Activity => Look through the records below for the line holding "13 Book Awards". Write it out exactly, with each following line through the line holding "Calling Sehmat (15, 2348)".

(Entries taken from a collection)
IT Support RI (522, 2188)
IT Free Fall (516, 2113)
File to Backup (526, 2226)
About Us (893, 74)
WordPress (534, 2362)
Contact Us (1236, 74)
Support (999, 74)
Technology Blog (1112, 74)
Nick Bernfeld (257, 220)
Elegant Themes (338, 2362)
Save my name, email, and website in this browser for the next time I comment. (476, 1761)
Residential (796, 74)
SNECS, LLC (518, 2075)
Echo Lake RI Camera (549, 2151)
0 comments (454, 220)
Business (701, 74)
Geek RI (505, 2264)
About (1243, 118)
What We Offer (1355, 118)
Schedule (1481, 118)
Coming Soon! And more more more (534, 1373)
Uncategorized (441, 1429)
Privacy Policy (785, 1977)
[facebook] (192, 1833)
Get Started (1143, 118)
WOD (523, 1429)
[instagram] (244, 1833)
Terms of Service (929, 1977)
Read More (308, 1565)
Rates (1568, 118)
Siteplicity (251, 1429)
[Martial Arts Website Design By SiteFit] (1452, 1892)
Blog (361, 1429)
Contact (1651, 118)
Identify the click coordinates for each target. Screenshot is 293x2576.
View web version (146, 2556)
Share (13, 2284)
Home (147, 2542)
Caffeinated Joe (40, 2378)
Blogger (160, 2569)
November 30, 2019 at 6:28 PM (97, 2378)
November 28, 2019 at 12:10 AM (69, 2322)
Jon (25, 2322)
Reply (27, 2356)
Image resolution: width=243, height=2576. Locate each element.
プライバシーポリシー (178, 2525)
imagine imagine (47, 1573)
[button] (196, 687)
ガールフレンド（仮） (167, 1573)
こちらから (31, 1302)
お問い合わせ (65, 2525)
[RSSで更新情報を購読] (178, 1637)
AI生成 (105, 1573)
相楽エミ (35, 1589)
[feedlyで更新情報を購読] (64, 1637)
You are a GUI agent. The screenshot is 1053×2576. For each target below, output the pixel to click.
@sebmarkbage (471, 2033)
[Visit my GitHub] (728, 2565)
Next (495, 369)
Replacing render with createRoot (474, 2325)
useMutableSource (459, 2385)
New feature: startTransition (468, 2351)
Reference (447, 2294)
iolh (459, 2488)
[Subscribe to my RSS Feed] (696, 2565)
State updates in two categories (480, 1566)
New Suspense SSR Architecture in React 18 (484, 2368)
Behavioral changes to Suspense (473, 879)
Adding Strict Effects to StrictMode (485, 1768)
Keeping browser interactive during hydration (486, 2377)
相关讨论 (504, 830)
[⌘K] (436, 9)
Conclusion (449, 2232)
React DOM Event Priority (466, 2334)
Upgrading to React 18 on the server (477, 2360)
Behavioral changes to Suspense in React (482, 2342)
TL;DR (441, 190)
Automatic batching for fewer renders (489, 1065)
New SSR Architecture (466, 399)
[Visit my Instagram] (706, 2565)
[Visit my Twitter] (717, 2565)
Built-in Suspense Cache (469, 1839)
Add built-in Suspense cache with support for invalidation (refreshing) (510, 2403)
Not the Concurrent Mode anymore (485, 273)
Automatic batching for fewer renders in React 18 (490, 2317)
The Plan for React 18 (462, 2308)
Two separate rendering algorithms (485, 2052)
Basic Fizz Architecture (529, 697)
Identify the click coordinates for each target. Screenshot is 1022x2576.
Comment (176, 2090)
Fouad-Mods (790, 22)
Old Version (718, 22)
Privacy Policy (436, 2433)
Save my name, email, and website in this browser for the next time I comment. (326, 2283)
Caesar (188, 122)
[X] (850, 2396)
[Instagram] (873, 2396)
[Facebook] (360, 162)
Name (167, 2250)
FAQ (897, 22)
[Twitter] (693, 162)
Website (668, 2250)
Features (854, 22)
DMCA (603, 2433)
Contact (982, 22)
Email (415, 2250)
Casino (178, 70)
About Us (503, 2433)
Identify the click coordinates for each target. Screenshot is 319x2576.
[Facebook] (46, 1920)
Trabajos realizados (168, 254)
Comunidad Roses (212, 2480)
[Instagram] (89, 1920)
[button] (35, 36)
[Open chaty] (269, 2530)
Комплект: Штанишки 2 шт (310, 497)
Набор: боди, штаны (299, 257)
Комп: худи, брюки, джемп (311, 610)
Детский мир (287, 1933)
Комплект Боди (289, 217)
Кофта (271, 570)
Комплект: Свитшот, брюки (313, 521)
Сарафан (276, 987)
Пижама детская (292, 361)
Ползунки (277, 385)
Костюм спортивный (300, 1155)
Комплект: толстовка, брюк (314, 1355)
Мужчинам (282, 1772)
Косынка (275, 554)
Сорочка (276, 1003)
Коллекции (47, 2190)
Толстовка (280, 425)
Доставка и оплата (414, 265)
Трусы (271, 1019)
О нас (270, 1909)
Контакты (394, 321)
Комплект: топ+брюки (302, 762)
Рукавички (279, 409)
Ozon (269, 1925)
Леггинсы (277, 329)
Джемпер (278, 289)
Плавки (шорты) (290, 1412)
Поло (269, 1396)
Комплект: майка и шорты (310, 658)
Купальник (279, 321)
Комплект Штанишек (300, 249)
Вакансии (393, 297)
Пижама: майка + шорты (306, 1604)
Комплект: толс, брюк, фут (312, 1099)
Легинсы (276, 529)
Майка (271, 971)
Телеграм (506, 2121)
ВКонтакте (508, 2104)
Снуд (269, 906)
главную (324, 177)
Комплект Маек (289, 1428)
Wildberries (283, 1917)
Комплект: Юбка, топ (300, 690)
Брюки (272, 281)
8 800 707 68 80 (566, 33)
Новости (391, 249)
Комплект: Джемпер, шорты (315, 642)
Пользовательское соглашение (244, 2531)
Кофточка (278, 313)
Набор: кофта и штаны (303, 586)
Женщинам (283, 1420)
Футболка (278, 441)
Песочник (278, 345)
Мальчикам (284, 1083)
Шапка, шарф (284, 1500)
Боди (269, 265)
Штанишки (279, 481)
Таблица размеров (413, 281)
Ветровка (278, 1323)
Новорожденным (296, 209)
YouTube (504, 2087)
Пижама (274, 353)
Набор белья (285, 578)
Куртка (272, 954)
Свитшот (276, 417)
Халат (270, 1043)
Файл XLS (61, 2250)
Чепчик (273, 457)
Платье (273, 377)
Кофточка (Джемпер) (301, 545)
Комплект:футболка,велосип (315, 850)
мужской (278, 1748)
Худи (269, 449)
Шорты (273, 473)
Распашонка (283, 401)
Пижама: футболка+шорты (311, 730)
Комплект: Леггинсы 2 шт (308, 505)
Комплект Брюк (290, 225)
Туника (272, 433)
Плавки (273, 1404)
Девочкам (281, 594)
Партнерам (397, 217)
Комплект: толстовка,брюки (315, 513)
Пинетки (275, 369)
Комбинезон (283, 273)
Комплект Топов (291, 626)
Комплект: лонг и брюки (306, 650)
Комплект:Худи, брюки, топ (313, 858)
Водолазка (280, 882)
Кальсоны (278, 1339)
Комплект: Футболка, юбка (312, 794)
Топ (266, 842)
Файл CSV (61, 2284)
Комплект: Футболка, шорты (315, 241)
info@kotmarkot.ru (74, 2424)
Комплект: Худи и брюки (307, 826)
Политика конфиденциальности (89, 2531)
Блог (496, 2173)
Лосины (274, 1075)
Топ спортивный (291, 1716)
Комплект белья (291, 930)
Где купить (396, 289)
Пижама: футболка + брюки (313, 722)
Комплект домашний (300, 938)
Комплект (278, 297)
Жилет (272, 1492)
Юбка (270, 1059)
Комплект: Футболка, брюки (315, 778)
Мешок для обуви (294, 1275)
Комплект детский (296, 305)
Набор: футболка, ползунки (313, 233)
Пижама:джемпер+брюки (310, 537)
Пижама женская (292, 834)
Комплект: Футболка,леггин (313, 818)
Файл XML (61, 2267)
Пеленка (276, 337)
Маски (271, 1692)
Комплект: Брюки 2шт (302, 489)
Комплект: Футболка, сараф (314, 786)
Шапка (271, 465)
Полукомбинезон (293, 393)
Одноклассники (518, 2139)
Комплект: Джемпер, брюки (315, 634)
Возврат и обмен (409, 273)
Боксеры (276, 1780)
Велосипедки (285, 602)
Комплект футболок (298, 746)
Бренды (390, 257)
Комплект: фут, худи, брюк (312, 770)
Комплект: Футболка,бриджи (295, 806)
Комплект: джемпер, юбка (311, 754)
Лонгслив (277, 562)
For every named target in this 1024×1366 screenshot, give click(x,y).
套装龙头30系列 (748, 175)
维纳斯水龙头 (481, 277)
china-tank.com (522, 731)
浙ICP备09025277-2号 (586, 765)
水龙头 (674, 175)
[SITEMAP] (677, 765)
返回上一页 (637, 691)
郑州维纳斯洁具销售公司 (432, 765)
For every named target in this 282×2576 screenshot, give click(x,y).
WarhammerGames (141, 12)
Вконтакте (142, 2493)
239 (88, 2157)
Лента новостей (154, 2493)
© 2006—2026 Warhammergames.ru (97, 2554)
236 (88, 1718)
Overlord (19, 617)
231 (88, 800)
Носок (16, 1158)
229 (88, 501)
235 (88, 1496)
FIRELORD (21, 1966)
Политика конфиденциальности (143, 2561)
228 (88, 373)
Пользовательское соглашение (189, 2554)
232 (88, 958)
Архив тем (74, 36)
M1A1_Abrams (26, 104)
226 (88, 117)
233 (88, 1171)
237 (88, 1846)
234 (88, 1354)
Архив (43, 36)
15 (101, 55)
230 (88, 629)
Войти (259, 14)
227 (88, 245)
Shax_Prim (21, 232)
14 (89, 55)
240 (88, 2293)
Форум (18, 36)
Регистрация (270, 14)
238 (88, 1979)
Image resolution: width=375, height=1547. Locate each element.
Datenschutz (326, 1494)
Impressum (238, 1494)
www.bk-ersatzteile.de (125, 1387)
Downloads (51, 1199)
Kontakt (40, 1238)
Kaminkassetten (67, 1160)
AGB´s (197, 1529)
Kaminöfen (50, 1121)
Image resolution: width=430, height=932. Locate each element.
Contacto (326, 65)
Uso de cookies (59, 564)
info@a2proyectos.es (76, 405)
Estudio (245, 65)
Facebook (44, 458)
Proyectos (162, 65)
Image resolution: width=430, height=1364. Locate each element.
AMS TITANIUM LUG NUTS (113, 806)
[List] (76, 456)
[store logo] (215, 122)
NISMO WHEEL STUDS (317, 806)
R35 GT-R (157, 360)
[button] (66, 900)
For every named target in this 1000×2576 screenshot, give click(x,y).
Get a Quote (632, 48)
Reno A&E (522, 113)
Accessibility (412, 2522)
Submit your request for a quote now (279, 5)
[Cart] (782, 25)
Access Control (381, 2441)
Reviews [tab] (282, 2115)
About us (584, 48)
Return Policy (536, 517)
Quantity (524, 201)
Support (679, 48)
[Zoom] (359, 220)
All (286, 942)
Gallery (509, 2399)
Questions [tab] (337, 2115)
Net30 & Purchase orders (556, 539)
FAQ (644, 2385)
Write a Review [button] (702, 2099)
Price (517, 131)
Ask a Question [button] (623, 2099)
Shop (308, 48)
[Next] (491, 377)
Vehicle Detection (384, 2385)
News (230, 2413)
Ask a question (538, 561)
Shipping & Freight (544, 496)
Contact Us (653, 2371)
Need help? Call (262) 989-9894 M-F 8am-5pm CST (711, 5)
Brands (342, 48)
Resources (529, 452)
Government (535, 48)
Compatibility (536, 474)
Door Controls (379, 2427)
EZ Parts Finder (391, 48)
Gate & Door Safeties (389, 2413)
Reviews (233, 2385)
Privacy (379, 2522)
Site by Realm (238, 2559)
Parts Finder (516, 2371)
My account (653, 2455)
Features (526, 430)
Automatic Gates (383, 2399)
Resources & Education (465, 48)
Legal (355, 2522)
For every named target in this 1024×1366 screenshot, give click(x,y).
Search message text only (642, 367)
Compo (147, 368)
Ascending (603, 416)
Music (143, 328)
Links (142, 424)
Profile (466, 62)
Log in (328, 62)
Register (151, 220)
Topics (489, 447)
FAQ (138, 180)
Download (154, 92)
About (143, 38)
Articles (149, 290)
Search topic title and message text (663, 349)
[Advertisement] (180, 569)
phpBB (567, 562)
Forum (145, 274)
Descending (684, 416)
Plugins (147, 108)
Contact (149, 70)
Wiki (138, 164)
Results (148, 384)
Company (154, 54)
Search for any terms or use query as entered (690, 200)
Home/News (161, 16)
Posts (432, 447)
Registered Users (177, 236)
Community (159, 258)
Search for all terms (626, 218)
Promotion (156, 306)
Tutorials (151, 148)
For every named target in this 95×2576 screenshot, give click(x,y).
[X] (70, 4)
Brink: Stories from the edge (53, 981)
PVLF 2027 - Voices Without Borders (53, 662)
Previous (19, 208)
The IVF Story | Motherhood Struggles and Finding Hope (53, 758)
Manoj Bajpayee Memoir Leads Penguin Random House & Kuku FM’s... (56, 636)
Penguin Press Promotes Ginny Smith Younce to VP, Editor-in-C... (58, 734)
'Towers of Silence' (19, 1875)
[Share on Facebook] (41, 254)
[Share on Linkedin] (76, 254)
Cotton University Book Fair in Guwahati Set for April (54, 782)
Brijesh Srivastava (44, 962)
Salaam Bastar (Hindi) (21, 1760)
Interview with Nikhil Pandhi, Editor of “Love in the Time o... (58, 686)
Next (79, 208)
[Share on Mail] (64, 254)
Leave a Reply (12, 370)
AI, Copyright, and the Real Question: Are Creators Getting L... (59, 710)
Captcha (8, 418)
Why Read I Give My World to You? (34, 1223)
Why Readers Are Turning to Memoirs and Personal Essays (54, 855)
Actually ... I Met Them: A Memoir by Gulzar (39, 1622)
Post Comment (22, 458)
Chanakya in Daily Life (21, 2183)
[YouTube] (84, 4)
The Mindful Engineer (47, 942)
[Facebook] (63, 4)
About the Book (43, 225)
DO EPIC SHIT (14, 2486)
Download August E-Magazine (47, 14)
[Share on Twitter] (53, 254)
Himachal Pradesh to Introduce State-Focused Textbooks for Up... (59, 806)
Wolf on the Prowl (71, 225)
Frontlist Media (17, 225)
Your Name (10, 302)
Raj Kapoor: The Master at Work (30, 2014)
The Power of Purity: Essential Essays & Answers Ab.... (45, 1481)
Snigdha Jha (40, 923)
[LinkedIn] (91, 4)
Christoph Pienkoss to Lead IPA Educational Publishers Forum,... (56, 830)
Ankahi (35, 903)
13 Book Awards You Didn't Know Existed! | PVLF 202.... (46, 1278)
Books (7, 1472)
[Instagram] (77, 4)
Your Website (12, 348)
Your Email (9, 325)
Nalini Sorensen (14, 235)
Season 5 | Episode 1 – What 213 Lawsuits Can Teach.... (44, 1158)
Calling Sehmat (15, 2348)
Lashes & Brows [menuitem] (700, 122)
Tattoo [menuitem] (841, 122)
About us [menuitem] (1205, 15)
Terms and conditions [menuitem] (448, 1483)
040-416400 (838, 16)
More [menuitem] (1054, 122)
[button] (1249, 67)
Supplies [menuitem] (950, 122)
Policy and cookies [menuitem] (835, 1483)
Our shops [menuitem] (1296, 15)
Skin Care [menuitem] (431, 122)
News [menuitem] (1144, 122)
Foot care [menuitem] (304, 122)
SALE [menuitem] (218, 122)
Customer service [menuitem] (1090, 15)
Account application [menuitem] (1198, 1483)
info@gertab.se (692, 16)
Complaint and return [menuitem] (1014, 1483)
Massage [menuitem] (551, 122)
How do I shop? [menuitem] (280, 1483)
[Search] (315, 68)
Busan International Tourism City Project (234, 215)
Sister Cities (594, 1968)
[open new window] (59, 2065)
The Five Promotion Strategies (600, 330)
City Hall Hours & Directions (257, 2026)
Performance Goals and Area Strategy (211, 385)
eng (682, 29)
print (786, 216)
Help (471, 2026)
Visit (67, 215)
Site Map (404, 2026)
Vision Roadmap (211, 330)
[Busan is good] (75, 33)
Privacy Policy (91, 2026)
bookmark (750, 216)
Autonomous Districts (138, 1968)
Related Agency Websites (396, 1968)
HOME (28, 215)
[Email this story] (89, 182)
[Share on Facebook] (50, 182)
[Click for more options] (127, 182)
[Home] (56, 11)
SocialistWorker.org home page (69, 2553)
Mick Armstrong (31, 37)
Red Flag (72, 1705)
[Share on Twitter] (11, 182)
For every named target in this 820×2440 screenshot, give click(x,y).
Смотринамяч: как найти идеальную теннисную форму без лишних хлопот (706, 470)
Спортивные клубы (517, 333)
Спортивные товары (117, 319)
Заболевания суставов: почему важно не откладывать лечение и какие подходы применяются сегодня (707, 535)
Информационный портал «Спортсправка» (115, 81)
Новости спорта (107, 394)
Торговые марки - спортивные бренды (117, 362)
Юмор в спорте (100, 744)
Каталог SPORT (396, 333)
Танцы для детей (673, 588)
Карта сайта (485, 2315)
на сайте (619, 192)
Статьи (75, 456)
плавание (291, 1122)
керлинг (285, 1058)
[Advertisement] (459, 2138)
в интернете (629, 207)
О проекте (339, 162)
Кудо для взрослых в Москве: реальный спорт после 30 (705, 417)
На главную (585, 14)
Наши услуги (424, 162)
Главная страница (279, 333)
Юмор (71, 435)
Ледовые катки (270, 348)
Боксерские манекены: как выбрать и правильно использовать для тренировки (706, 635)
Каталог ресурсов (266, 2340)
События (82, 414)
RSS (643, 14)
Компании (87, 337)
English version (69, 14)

Response to this task =>
13 Book Awards You Didn't Know Existed! | PVLF 202.... (46, 1278)
Books (7, 1472)
[Instagram] (77, 4)
Your Website (12, 348)
Your Email (9, 325)
Nalini Sorensen (14, 235)
Season 5 | Episode 1 – What 213 Lawsuits Can Teach.... (44, 1158)
Calling Sehmat (15, 2348)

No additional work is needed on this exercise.